Now, anonymous sources quoted by the Global Times have revealed that the company's first 5G smartphones will be the Mate 20 X, and its launch will take place at an exclusive event at Huawei's headquarters in Shenzhen, China. Previously, the government of the Asian country had authorized the deployment of 5G services in the nation by state technology firms.
According to the report, the device will integrate a 7.2-inch AMOLED screen, a 24-megapixel front camera and a system of three rear cameras that offer up to 40 megapixels. From the aesthetic point of view, the design of the Mate 20 X 5G is practically the same as the Mate 20 X version, however, the 5G model has a characteristic emerald green color and a "5G" stamp on the back that will be a distinction between both models.
With regard to hardware, the Mate X 20 5G will be powered by a Balong 5000 modem, 8 GB of RAM, 256 GB storage and a 4,200 mAh battery. Like the 4G version, the device will feature the 7-nanometer (nm) Kirin 980 processor from the company.
The performance of the device in the 5G networks of the Asian country should be optimal.
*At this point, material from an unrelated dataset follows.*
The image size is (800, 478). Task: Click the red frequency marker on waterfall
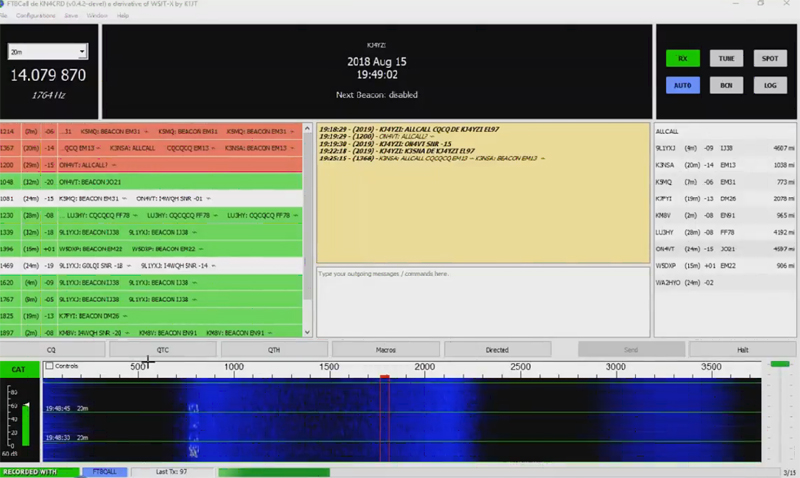point(384,377)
The report explains that the mobile is compatible with NSA, the first 5G standard "non-autonomous", and the SA, the new independent standard for 5G networks.
This release is further evidence that Huawei will not give its arm to the commercial sanctions imposed by the US. So far, the Trump administration has assured that Huawei collaborates with the Chinese government in alleged commercial espionage work on US soil, an accusation that has not been proven so far with conclusive evidence.
In May, the US Department of Commerce included Huawei in his blacklist of entities, claiming that it represented a risk to national security. Subsequently, the White House issued a letter banning American companies from doing business with the Asian manufacturer. After several weeks of intense conflict, the USA announced that it would soften this prohibition, however, Huawei continues to be part of the list of enemy companies of the Trump government.